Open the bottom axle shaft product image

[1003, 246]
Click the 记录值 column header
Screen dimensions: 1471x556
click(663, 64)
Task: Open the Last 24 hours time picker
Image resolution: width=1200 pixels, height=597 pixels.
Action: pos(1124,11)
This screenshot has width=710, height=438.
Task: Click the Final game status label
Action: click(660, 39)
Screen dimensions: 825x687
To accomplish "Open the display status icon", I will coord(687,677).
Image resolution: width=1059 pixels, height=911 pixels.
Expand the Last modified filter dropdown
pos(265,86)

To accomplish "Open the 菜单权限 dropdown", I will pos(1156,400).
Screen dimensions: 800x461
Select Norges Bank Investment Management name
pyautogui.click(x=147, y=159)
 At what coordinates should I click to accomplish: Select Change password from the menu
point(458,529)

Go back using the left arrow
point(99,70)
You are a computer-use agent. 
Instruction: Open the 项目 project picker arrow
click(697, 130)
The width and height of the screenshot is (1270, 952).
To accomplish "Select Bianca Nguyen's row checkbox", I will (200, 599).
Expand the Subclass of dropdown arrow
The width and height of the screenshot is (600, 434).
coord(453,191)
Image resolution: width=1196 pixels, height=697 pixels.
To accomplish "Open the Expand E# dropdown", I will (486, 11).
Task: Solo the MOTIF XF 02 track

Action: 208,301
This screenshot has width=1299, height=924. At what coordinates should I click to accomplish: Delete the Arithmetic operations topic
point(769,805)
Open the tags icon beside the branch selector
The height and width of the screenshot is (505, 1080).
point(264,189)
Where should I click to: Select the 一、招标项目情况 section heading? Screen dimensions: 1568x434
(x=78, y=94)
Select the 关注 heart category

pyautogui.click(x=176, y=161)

◆ ◆ ◆ ◆

■ Action item ■
Only the lines from the one with "Task: Solo the MOTIF XF 02 track" through the end of the records above are to be copied, exactly as written.

■ Problem solution ■
Task: Solo the MOTIF XF 02 track

Action: 208,301
This screenshot has width=1299, height=924. At what coordinates should I click to accomplish: Delete the Arithmetic operations topic
point(769,805)
Open the tags icon beside the branch selector
The height and width of the screenshot is (505, 1080).
point(264,189)
Where should I click to: Select the 一、招标项目情况 section heading? Screen dimensions: 1568x434
(x=78, y=94)
Select the 关注 heart category

pyautogui.click(x=176, y=161)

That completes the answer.